STT followers may wonder at our recent focus on Germany. The reason we pick on Deutschland is simply that – in making any point – it’s best done with examples. Readily identifiable examples. But that doesn’t mean the scenario in question is one worth following. Oh no.
There are plenty of bad examples, used as a warning to the foolhardy who might, through youthful inexperience or inherent stupidity, be trundling along the same pathway to disaster.
Germany, as a country that has spent more than €200 billion on its Energiewende and, thereby, sent its power prices through the roof and its meaningful industries packing, provides just such an example.
New York’s Wall Street Journal has run the ‘wind is free’ line long enough to tar it with the wind-cult brush. However, in this piece it appears to have finally woken up to the wholesale energy fiasco that led to German behemoth, BASF “choosing the US for its largest single investment ever, a $1 billion propylene factory in Freeport, Texas, to take advantage of low energy costs” and “BMW and SGL Carbon, which produces carbon fibers for BMW’s lightweight E-series electric cars, built their latest $300 million carbon fiber plant in Moses Lake, Washington, because of competitive energy costs”.
And which has China salivating at the prospect of exporting affordable hydro, nuclear and coal-fired power to power-starved Germans over ultra-high voltage transmission lines.
Winded in Germany
Wall Street Journal
13 April 2016
Berlin’s renewable energy fiasco is about to get even worse.
Germany has spent some €200 billion ($228.09 billion) since 2000 transforming its energy industry into a green dream, and now Berlin wants to spend more. Witness its latest attempt to discourage investment in wind power, which happens to be the only renewable energy generation that makes even vague sense for Germany.
A review now under way of the 2014 renewable-energy law could change the way Berlin chooses new generating capacity. The current system of subsidies and feed-in tariffs (requirements that utilities buy renewable electricity at above-market prices) has led to a bonanza of solar- and wind-farm construction.
The renewables never seem to fall in price the way boosters promise, and with costs skyrocketing Berlin needs a cheaper way to boost renewable capacity to its self-imposed goal of 45% of electricity generation by 2025.

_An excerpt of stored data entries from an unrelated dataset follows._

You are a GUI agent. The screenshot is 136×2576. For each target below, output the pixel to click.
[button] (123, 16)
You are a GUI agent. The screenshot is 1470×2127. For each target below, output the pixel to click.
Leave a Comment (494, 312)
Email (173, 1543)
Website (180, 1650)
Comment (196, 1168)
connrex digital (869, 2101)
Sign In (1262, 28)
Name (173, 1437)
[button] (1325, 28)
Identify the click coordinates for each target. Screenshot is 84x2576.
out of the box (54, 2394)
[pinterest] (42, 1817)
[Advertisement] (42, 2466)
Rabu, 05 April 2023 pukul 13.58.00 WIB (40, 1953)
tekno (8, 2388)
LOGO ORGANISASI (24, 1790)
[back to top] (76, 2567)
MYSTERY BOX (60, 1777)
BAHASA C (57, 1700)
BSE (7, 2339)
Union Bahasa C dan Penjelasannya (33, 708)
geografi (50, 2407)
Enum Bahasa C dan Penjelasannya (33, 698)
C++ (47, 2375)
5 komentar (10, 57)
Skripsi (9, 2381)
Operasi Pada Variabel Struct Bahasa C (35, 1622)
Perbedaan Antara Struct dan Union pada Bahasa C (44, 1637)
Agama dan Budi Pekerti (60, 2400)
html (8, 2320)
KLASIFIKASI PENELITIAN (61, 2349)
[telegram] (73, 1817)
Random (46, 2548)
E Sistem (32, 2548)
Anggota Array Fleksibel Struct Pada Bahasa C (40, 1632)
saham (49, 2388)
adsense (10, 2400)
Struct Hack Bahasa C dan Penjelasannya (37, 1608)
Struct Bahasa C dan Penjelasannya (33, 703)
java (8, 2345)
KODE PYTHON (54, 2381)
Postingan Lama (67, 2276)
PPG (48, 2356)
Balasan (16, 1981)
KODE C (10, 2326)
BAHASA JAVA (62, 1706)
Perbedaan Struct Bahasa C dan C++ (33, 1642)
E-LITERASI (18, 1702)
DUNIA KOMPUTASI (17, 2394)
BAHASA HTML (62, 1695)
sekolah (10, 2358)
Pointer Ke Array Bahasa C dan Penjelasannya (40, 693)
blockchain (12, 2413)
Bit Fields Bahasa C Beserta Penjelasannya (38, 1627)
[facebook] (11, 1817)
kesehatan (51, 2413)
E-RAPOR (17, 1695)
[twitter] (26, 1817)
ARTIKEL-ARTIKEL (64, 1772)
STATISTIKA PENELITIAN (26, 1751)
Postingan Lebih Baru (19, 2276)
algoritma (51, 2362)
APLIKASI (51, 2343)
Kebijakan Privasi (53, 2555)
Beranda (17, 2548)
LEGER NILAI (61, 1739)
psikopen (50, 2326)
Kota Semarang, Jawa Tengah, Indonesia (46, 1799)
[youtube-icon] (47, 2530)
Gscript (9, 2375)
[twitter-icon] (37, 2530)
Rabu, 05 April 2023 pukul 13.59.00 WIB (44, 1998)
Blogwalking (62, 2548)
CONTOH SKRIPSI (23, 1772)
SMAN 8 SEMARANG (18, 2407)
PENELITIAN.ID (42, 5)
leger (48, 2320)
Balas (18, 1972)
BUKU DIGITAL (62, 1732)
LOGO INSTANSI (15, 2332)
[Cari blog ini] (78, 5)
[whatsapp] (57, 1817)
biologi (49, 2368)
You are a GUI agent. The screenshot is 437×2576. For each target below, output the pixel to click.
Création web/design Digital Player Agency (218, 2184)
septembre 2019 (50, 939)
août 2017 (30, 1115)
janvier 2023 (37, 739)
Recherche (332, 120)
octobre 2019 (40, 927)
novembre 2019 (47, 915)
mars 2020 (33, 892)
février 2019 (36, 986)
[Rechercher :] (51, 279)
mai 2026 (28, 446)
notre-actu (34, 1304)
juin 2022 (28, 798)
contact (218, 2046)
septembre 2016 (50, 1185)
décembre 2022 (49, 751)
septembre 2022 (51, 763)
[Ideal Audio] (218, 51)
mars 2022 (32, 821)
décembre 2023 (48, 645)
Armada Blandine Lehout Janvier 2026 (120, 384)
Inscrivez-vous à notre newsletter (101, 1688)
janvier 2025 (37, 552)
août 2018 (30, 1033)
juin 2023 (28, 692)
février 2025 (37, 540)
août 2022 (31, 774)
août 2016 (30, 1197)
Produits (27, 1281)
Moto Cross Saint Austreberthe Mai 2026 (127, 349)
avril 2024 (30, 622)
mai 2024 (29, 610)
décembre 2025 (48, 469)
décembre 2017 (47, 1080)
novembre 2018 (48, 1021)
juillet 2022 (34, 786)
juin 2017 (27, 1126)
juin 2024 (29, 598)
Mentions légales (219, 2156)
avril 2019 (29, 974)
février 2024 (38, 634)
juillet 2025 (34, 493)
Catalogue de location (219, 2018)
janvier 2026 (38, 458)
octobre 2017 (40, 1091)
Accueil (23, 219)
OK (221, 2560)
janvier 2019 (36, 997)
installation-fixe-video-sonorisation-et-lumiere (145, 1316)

The proposed solution is a bidding system in which renewable producers would compete for the right to produce a share of the planned new green capacity based on who can offer the lowest price.
An auction process is supposed to make green energy more affordable. But Berlin wants to exclude new wind producers from this auction, at least as long as other producers such as solar are available. This despite – or perhaps because of – the fact that wind is the cheapest form of green power in Germany.
It makes you wonder if there’s any form of energy-price signal that governments won’t ignore.
Germany’s 16-year-old Energiewende, or energy transformation, already has wrecked the country’s energy market in its quest to wean the economy off fossil fuels and nuclear power.
Traditional power plants, including those that burn cleaner gas, have been closing left and right while soaring electricity prices push industries overseas and bankrupt households. Job losses run to the tens of thousands.
Now the effort to suppress additional wind-power development threatens to make matters worse. By favoring solar, Berlin would be picking the power source that most exacerbates the problems with the energy transformation.
It’s the most expensive, requiring the greatest subsidies – at least €116 billion in today’s prices over the lifetime of the solar capacity built between 2000 and 2014. Germany has a climate and geography with about as much sunshine as Alaska, so solar is also the least reliable renewable.
The market distortions caused by over-reliance on expensive but undependable power already have pushed German utilities to rely more on cheap coal-fired power plants to make up the shortfall when renewable sources can’t meet demand.
There are no heros here, least of all the wind industry currently bemoaning its bad political luck at potentially missing the subsidy- and feed-in tariff boat.
Even if Berlin allows wind generators to bid for their share of new capacity, taxpayers and power consumers still will be on the hook for major new expenses. One problem with wind, which helps explain why it’s falling out of favor, is that someone would need to build expensive and unsightly new transmission lines from the windy north of Germany to the industrial south.
All of this – the job losses, the unreliable power supply, the astonishing amounts of spending that could top €1 trillion over the coming decades, and the rising coal emissions to boot – amounts to one of the more monumental blunders of modern governance.
Berlin likes to think of itself as a green-energy example to the rest of the world. It sure is.